> **REQUIRED WORK**: Please repeat nothing except the lines from the one containing "This screenshot has width=640, height=640." through the end of the records, exactly and without pictures.

> **SUPPLIED ENTRIES**:
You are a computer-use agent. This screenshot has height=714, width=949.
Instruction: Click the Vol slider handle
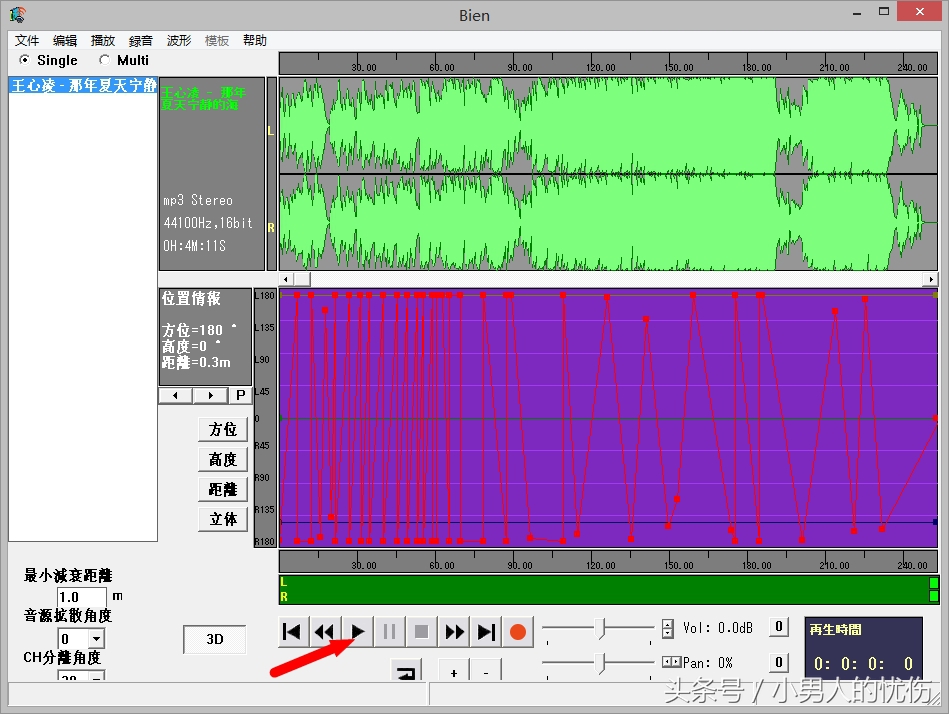click(x=601, y=628)
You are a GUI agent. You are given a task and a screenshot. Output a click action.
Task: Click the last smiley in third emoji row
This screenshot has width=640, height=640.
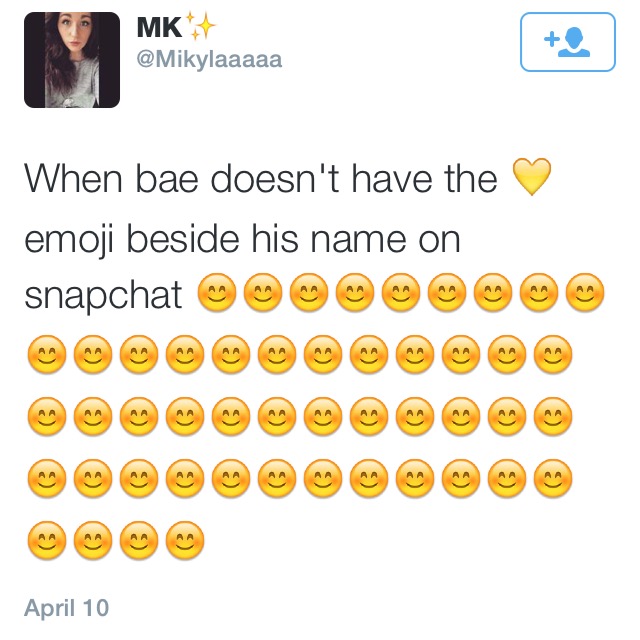(553, 416)
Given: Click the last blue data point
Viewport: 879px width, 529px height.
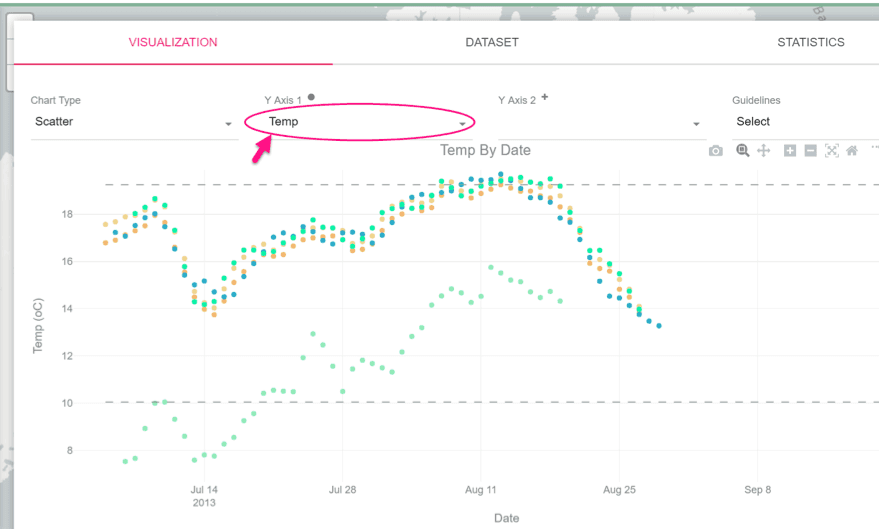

> **OUTPUT OF THE TASK**:
This screenshot has width=640, height=640.
(553, 416)
Given: Click the last blue data point
Viewport: 879px width, 529px height.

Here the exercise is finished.